From 2021 to 2023 I worked as a swim team coach in my local park district. I had already been working as a lifeguard, swim lesson instructor, and pool manager since 2019, and I had been swimming competitively my entire life. The position just made perfect sense as I was not only already knowledgeable in the subject and working at the pool, but I had swum for the same two teams I ended up coaching for close to 10 years.
One team I coached was at a more competitive level, but the other team was a novice program that competed against teams from other pools in the same park district. The goal for this team was to get kids interested in swimming and to also promote swimming as a form of exercise. The other coaches and I wanted to help engage the kids even more, and we arrived at the age-old swimming tradition of collecting swim caps with various different designs and team logos. Swimmers love to collect special edition caps from their high school and club teams, and trade them with members of other teams. Our main logo was fine, but we wanted to create something new and special for the kids, so I tried my hand at some design and arrived at the logo pictured at the top.
For a little bit of design background, the word mark “RACERS” (the team’s name) contains a hidden outline of our pool within the “C” and “E”. The middle section of the “E” shows the lane lines in the middle of the pool. I thought it was a fun little nod, albeit without the greatest execution. At this point I still barely knew what I was doing in Adobe Illustrator, and I was more or less making it up as I went. You can see the pool outline in the satellite image above, although as of writing this the former 80-year-old pool has been completely torn out and is being replaced (super sad for my childhood nostalgia, but great for the community). As I said, our first thought was to use the new logo for an alternate swim cap, and we tried out several different color schemes that you can see below. Ultimately, we determined having a two-color design on a cap was too expensive, and so we landed on using the design for a sticker and moved to another design for the cap. The kids loved the stickers though, so it was still a success in my book!
As mentioned before, we realized that a multicolored swim cap design was not going to fit our budget (we were paying for these with our own personal money as coaches) so I shifted to another idea. My mom had swum for the same swim team when she was a kid in the 80s and coached the team in the 90s. Because of this she had given me several of her old t-shirts, most of which included a very cool retro logo with a swimmer throwing their arms in the air after winning a race. I wanted to bring this logo back to use on caps, but no vectorized images existed of it. So, I did my best to recreate the image in Illustrator using my t-shirt as a reference. It turned out great, and we ended up using it on a white alternate cap design that we awarded a limited number of kids each week for outstanding work effort and sportsmanship. By the final meet of the season, the entire team was wearing the new throwback.
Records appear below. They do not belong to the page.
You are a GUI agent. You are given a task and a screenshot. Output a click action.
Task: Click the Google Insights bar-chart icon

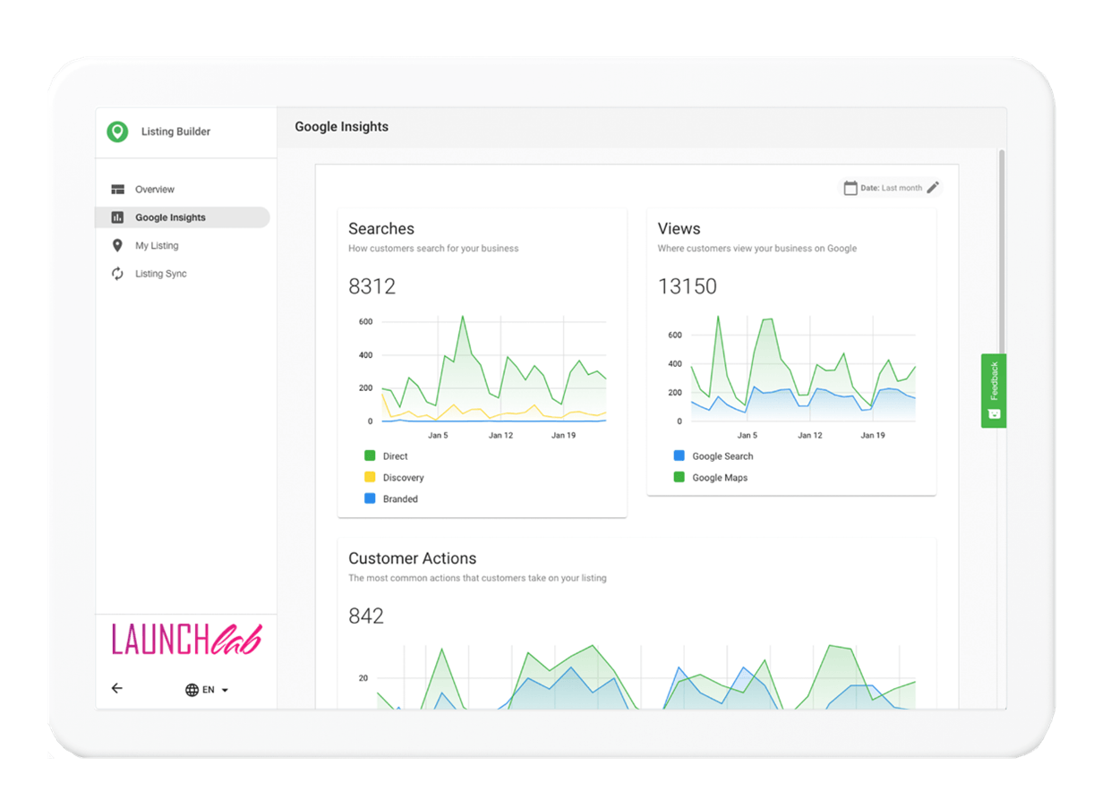pos(117,217)
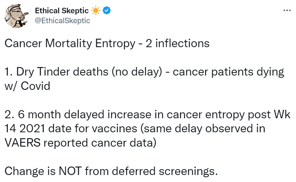Open the three-dot more options menu
296x182 pixels.
pos(287,10)
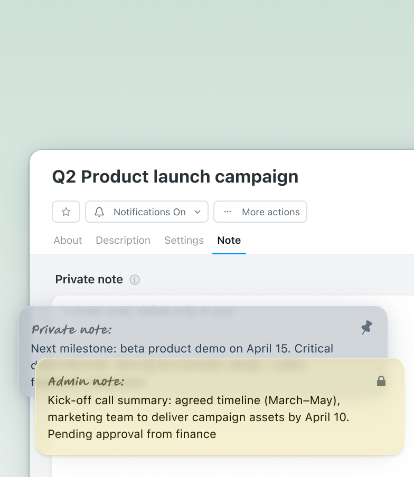Click the handwritten 'Admin note:' label
This screenshot has width=414, height=477.
tap(86, 381)
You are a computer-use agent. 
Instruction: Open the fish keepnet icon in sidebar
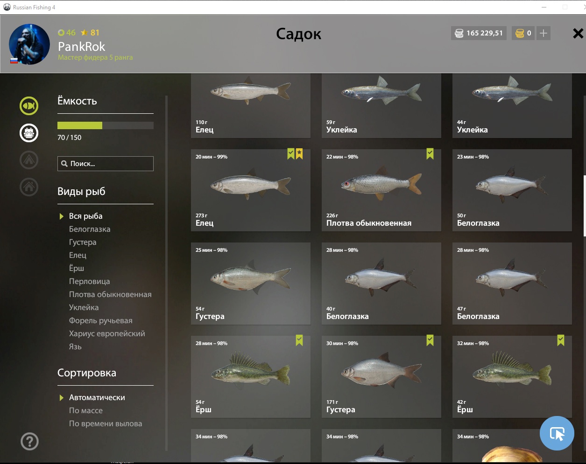click(29, 106)
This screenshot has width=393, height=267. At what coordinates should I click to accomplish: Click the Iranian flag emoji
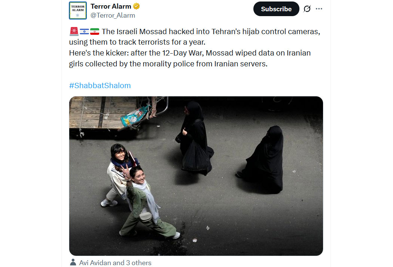(x=95, y=32)
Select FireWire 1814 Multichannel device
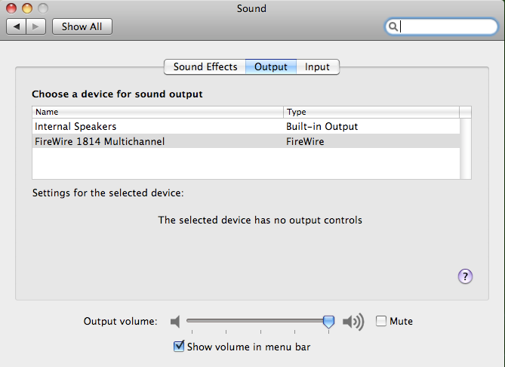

After leaving the park district for an engineering internship, I still stayed in touch with the other swim coaches. In 2024, they reached out and asked me if I could throw together a new sticker design. My answer was “of course!”. For this one, I didn’t go all in and create a brand-new logo, but I threw the aforementioned retro logo together with script text similar to the style that the park district used for branding. While less imaginative, I am pretty happy with how it turned out!